Lisons le texte en entier pour mieux apprécier sa quintessence :
8 Philippe lui dit: Seigneur, montre-nous le Père, et cela nous suffit. 9 Jésus lui dit: Il y a si longtemps que je suis avec vous, et tu ne m’as pas connu, Philippe! Celui qui m’a vu a vu le Père; comment dis-tu: Montre-nous le Père? 10 Ne crois-tu pas que je suis dans le Père, et que le Père est en moi? Les paroles que je vous dis, je ne les dis pas de moi-même; et le Père qui demeure en moi, c’est lui qui fait les œuvres. 11 Croyez-moi, je suis dans le Père, et le Père est en moi; croyez du moins à cause de ces œuvres.
En effet, le Seigneur Jésus-Christ a été dans ce monde le plus illustre, le plus digne représentant de Dieu. La Bible le présente comme :
15 ...l’image du Dieu invisible, le premier-né de toute la création. 16 Car en lui ont été créées toutes les choses qui sont dans les cieux et sur la terre, les visibles et les invisibles, trônes, dignités, dominations, autorités. Tout a été créé par lui et pour lui. 17 Il est avant toutes choses, et toutes choses subsistent en lui. 18 Il est la tête du corps de l’Église; il est le commencement, le premier-né d’entre les morts, afin d’être en tout le premier. 19 Car Dieu a voulu que toute plénitude habitât en lui...
Incontestablement,
Lui habite toute la plénitude de la Divinité.
Dit autrement, en reprenant le rendu de la Version Parole de Vie :
Dieu habite totalement dans le corps glorieux du Christ.
Aussi, devez-vous :
Veiller à ce que personne ne vous dépouille de votre foi et ne fasse de vous ses prisonniers par une « philosophie » trompeuse et décevante. De tels enseignements s’inspirent de traditions de ce monde, toutes humaines et élémentaires, et qui n’ont rien à voir avec le Christ. (Version Parole Vivante)
Au regard de tout ce qui précède, admettez avec moi que personne, à moins d’avoir l’intelligence obscurcie, ne peut, en considérant Christ, nier que Dieu existe.
Pour conclure, et comme annoncé plus haut, permettez que mention soit faite du dernier argument, celui de la congruité.
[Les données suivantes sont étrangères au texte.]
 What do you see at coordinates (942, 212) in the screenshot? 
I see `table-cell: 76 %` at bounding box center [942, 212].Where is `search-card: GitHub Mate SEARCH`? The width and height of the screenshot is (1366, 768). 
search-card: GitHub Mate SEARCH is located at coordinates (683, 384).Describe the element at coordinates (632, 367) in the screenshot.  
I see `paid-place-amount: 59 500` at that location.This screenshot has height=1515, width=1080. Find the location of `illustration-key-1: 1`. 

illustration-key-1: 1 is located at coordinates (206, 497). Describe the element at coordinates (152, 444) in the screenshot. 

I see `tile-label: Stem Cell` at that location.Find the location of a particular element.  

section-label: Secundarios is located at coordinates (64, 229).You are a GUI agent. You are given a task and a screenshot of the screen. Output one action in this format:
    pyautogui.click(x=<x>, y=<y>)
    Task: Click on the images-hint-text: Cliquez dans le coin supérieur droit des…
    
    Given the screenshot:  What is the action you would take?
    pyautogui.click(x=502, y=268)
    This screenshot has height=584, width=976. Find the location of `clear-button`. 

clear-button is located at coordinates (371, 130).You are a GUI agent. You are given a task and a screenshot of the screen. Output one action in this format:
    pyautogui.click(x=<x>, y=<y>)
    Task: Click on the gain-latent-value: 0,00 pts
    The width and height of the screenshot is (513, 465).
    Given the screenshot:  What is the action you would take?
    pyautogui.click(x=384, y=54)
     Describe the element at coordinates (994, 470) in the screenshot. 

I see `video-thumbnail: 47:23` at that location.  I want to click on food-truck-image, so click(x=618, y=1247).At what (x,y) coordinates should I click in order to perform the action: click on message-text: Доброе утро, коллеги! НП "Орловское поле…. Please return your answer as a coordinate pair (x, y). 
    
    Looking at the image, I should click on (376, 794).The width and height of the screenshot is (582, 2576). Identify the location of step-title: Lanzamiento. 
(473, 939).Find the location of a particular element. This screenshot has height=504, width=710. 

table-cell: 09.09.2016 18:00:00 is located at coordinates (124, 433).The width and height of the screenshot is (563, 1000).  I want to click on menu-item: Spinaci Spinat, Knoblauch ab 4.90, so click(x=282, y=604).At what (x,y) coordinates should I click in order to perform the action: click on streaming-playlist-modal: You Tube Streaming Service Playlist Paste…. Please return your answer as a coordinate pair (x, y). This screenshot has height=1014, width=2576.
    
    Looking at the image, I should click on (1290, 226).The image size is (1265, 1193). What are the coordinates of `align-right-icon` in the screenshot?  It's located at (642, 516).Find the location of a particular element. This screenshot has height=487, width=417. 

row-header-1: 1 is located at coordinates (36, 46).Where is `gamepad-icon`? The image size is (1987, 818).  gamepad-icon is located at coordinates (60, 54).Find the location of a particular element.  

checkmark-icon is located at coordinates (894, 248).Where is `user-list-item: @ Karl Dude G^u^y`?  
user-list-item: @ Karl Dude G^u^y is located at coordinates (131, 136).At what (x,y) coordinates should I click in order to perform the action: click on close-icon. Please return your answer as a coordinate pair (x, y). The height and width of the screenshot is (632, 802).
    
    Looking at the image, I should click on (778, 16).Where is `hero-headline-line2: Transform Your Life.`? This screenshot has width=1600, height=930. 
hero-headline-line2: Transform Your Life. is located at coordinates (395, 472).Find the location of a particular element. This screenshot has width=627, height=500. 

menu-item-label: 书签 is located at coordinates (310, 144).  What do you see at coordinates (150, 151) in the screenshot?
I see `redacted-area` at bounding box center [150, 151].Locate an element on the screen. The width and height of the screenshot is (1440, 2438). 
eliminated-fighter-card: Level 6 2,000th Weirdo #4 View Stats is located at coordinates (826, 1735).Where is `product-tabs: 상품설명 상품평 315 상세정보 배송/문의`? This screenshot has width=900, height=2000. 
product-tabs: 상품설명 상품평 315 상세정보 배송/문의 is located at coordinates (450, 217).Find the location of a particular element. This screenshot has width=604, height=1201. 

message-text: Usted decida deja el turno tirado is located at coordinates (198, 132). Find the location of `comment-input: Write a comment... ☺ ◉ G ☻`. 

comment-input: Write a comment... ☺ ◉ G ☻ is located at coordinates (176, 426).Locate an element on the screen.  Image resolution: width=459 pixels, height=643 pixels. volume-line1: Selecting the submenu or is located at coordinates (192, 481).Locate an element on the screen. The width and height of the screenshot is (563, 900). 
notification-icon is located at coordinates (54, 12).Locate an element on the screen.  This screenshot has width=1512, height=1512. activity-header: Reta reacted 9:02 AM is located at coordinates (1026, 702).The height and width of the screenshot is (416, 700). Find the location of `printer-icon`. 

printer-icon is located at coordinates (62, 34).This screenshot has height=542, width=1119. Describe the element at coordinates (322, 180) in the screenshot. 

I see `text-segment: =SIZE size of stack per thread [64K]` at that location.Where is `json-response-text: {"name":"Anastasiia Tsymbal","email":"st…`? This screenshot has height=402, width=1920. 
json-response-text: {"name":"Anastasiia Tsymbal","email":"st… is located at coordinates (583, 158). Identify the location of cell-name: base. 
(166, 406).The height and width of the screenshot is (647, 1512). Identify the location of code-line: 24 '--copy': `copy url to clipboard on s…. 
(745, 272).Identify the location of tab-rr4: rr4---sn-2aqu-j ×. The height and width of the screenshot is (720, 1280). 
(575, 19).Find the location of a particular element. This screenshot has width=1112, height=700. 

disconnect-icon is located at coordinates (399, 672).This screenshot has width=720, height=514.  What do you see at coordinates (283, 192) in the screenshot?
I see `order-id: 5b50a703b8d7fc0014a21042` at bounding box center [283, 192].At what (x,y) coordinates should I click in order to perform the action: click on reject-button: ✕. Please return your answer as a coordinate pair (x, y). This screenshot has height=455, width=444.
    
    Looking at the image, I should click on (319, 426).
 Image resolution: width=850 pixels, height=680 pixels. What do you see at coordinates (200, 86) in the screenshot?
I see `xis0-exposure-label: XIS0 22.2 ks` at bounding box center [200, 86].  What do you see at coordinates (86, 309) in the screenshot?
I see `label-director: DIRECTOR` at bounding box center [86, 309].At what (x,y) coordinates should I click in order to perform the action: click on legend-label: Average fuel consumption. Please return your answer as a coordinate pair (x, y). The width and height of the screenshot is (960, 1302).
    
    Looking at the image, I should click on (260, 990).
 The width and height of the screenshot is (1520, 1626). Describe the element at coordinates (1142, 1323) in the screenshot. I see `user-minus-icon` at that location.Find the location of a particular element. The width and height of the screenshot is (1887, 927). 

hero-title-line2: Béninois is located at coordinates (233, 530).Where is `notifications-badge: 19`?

Le mot « congruité » veut dire « conformité, accord, harmonie, correspondance ». Ici, notre attention est attirée sur le fait qu’il n’y a aucune discordance entre les neuf arguments examinés. Cette harmonie rehausse le niveau de cohérence des arguments analysés tout au long de la présente sous-série. C’est cela l’argument de la congruité. Et, c’est sur ce point que nous bouclons l’argumentaire contre les théories fallacieuses et trompeuses de la négation de Dieu.
Sur ce, voici notre mot final :
C’est par la foi que nous reconnaissons que le monde a été formé par la parole de Dieu, en sorte que ce qu’on voit n’a pas été fait de choses visibles… 6 Or sans la foi il est impossible de lui être agréable; car il faut que celui qui s’approche de Dieu croie que Dieu existe, et qu’il est le rémunérateur de ceux qui le cherchent.
Fort de tous ces arguments examinés, allons et proclamons avec fierté qu’il y a un seul Dieu et un seul Médiateur entre Dieu et les hommes, savoir Jésus-Christ, la plénitude de la Divinité !
✦ À retenir
La création révèle Dieu.
Christ est la révélation ultime et parfaite de Dieu. Il est l’image et la plénitude de la Divinité.
L’existence de Christ étant un fait historique indiscutable. Or, Christ, c’est Dieu fait chair. Christ ayant existé dans ce monde, Son existence témoigne de l’existence de Dieu.
En outre on observe que tous les arguments en faveur de l’évidence de l’existence de Dieu sont concordants. Cette concordance est la preuve de leur cohérence. Nous devons sur cette base, comprendre que Dieu existe et nous pouvons prouver Son existence.